→ **Texte de lecture**:

^^^^

5.2. L’UE « Analyse de l’activité »

Dans le cadre de ce master de spécialisation en accompagnement des professionnels, l’analyse de l’activité est d’abord approchée comme une démarche au service de la recherche, puis dans un second temps comme une démarche au service du développement professionnel. Les objectifs pédagogiques opérationnels pour cette unité d’enseignement visent à outiller les étudiants de manière à ce qu’ils soient capables de maitriser la conduite de démarches d’analyse de l’activité dans une visée de recherche (recueil de matériaux) mais aussi dans une visée d’accompagnement du développement professionnel, et cela, en détournant partiellement l’usage premier de certains protocoles en focalisant sur les aspects d’analyse des pratiques professionnelles. Les protocoles travaillés sont l’auto confrontation simple (Theureau, 2010), l’entretien d’explicitation (Vermersch, 1994, 1997), l’instruction au sosie (Clot, 2001; Oddone, 2015). À travers cette unité d’enseignement, il est aussi question de faire connaitre les principes qui pilotent l’analyse de l’activité. Mais pourquoi s’intéresser à l’activité et à son analyse dans un master en accompagnement des professionnels ? S’intéresser aux professionnels invite nécessairement à s’intéresser au travail et plus particulièrement au « travail réel ». Admettre que le travail ne se déroule jamais comme il est prévu et que les professionnels participent à la création de ce même travail, c’est considérer que l’humain ne peut être réduit à un « applicateur », que le travail ne peut être approché comme une succession de gestes mécaniques opérants et performants de par leurs enchainements.

^^^^

→ **Extrait de données**:
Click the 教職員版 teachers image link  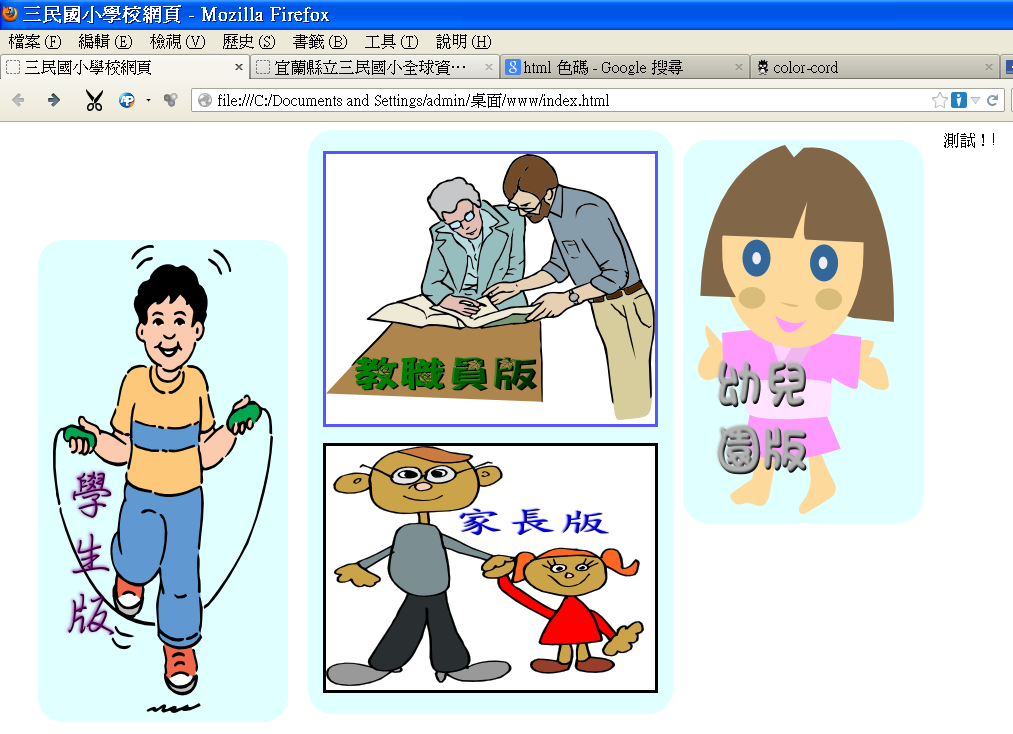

^^^^

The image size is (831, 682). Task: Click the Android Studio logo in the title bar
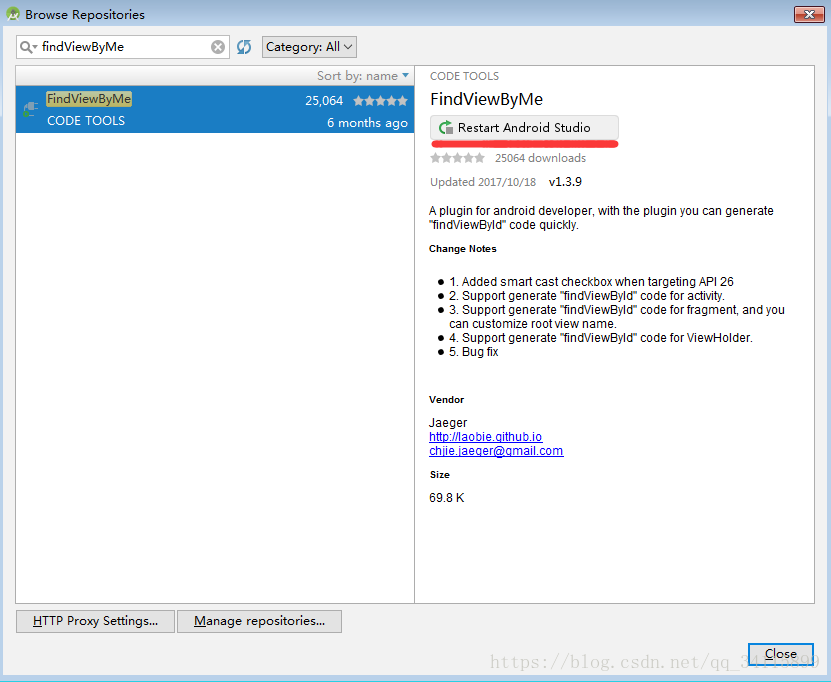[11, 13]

^^^^

→ **Problèmes à résoudre**:
A) Les affirmations suivantes sont-elles conformes au texte sur l’analyse de l’activité ? Répondez par oui ou par non à chacune, en citant les mots du texte qui tranchent.
(i) L’analyse de l’activité est d’abord approchée comme une démarche au service du développement professionnel.
(ii) L’entretien d’explicitation fait partie des protocoles travaillés.
(iii) Le texte admet que l’humain peut être réduit à un « applicateur ».
B) Écrivez la suite du texte sur l’analyse de l’activité, en reprenant après sa dernière phrase.
Les enregistrements n’ont aucun rapport avec le texte.

→ **Réponses par tâche**:
A)
(i) Non : “est d’abord approchée comme une démarche au service de la recherche”
(ii) Oui : “Les protocoles travaillés sont l’auto confrontation simple (Theureau, 2010), l’entretien d’explicitation (Vermersch, 1994, 1997)”
(iii) Non : “l’humain ne peut être réduit à un « applicateur »”

B)
L’humain est nécessaire avec ses apports culturels : la créativité, l’investigation, la transformation pour que les impératifs du travail soient rencontrés. C’est aussi reconnaitre que les émotions et les sentiments sont présents dans l’activité professionnelle. Cela permet de les repérer, de manière tangible, à partir de traces puisque l’ensemble de ces dispositifs donnent accès à la partie visible de l’activité et à sa partie invisible, c’est-à-dire à l’activité de penser, aux émotions vécues, aux sentiments. L’analyse de l’activité peut être menée et vécue dans une perspective de développement professionnel, d’intelligibilité et donc d’analyse des pratiques professionnelles. Ces méthodologies ont pour caractéristique de partir des traces de l’activité et de la rencontre ou de la confrontation des sujets avec ces mêmes traces. Cela produit de vrais exercices réflexifs et une occasion de réfléchissement.

5.3. L’UE « Pratiques réflexives »

Plusieurs dispositifs introduisent de manière progressive « la mise à distance » du praticien vis-à-vis de ses pratiques. Cette distanciation progressive est outillée et accompagnée :

  • outillée, grâce aux différentes démarches de questionnement et d’analyse, de mise en mot de la pratique professionnelle et des émotions, de mise en lien avec différents modèles conceptuels d’intelligibilité de cette même pratique, sans oublier des expériences menées dans d’autres contextes ;
  • accompagnée, par les enseignants –formateurs ainsi que par le groupe qui remplit un rôle de tiers.

Sachant que la prise de distance est un exercice qui n’est pas naturel, une progression a été voulue au sein des dispositifs pour faciliter la gestion des émotions. Cela semble fondé vu l’enjeu sous-jacent à la démarche réflexive qui ne consiste pas seulement à agir autrement mais à être quelqu’un d’autre. Car l’individu travaille sur des schèmes propres d’actions ancrées, sur des habitus, qui font partie de son être… les modifier, c’est donc se changer…  N’est-ce pas là l’enjeu majeur du processus de développement professionnel qui concerne aussi la construction de l’identité professionnelle ?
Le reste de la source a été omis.